Ce plan prévoyait une attaque fictive de Saint-Laurent pour attirer sur la rive droite les anglais des Tourelles, des Augustins et de Saint-Pryvé, afin de pouvoir se jeter sur les forteresses de la rive gauche ainsi dégarnies et les prendre par surprise. Une telle utopie ne se discute même pas ; mais elle caractérise bien le niveau des conceptions opérationnelles françaises et anglaises de l'époque.


Si la Pucelle avait, pendant sa reconnaissance, été tenue dans l'ignorance de cette "conférence", il parut tout de même impossible de ne pas l'en informer tout en lui cachant les modalités réelles de l'action projetée. A cette fin, Ambroise de Loré fut chargé d'aller la chercher.

 

Quand le Chancelier d'Orléans commença d'expliquer que le lendemain vendredi on attaquerait du coté de Saint-Laurent, Jeanne qui n'avait pas voulu s'asseoir, marchait agacée de long en large dans la pièce.

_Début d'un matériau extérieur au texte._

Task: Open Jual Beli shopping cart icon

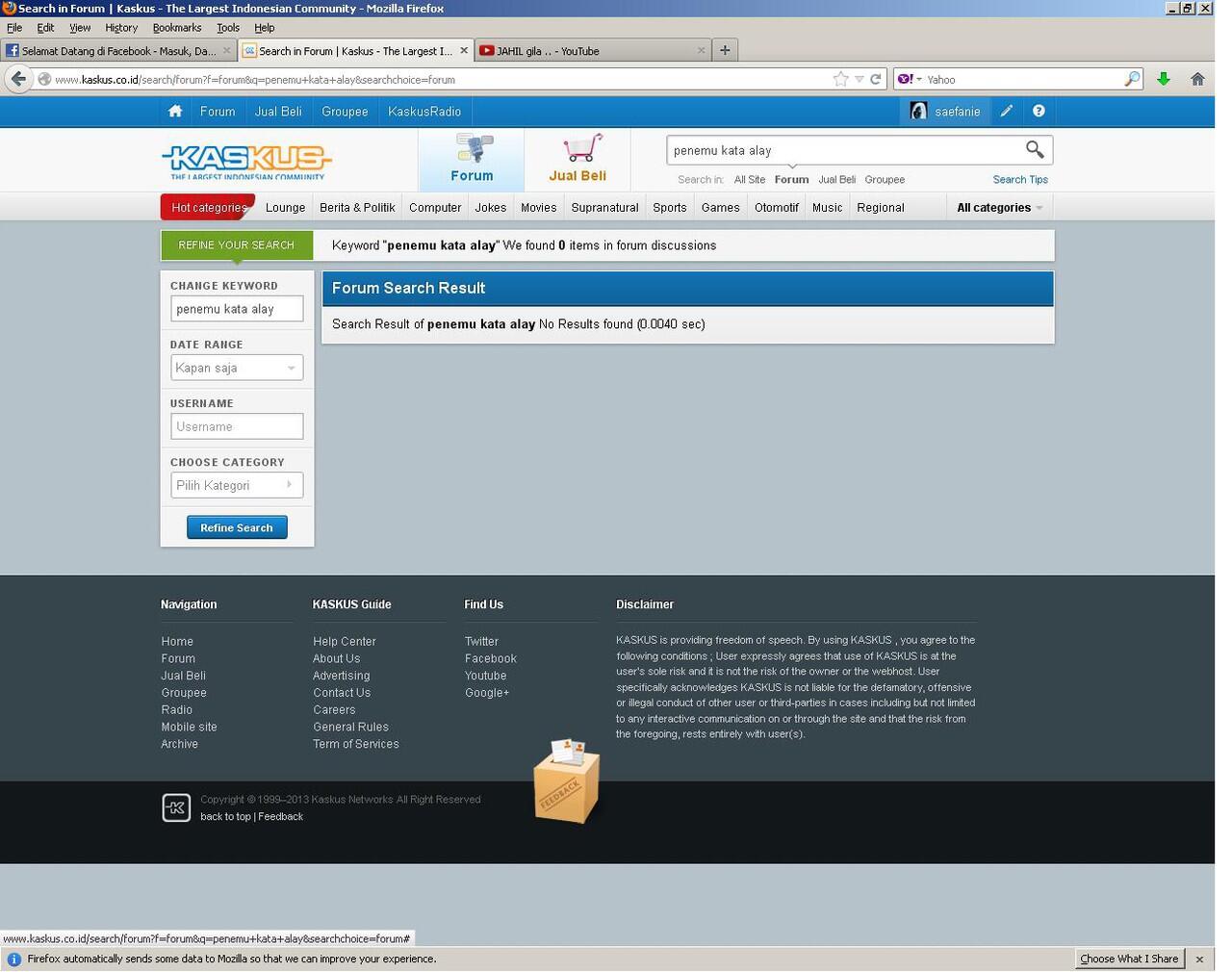Action: click(x=581, y=148)
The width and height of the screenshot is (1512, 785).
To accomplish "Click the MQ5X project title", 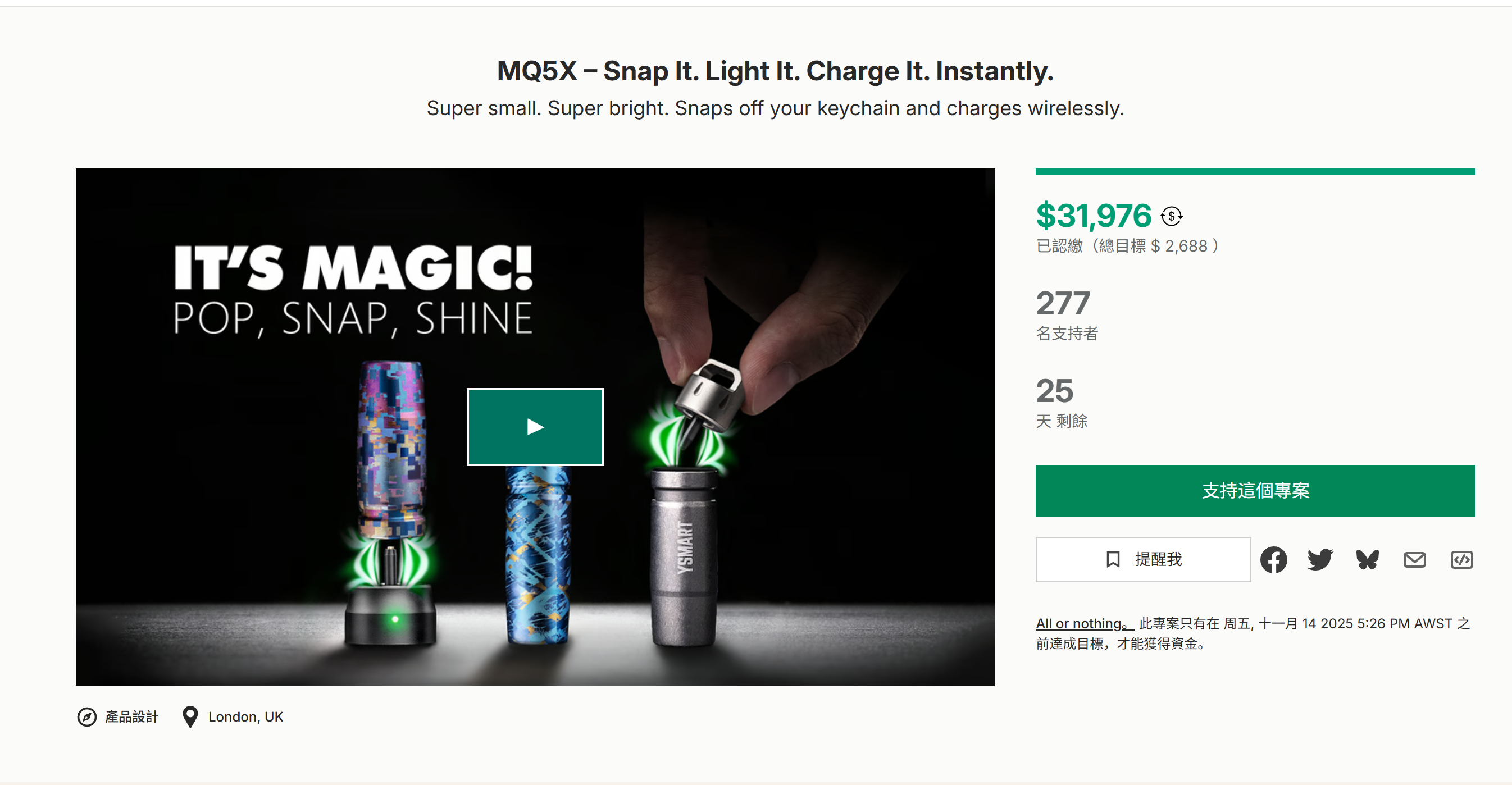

Puis, comprenant qu'on lui cachait quelque chose, elle s'arrête et sur un air sévère lance au Chancelier : "Dites-moi tout ce que vous avez conclu et préparé. Je sais garder des secrets autres que celui-là !.

 

Dunois pour réparer la gêne intervient alors : "Jeanne, ne vous courroucez pas. On ne peut tout dire en même temps. Ce que le Chancelier vous a dit a été conclu entre nous. Mais si les Anglais de la rive gauche viennent soutenir ceux de Saint-Laurent, nous passerons le fleuve pour attaquer les Augustins et les Tourelles ainsi dégarnis."

 

Le caractère utopique et enfantin de la manœuvre sautait aux yeux de la Pucelle. Ainsi, sans engager un débat qui ne serait pas à leur portée, elle leur lance agacée : "Ceci est bien à condition que tout s'exécute ainsi ! "Bien sûr, il n'en fut rien!..  Ce qui permit de passer le lendemain, sous  l'autorité de la sainte Pucelle, aux actes sérieux.

 

C'est donc en application de la stratégie conçue par la Pucelle au cours de sa reconnaissance du jour de l'Ascension le jeudi 5 mai 1429, que fut engagée la foudroyante offensive en "coup de faux" sur la seule rive gauche, aboutissant à la défaite des assiégeants de Saint-Jean-le-Blanc, les Augustins, les Tourelles, Saint-Pryvé et le lendemain dimanche 9 Mai, à la fuite de l'armée anglaise vers ses fortifications du coude de la Loire, où Jeanne ira les poursuivre et les vaincre jusqu'à l'écrasante victoire de Patay marquant la fin de cette première campagne.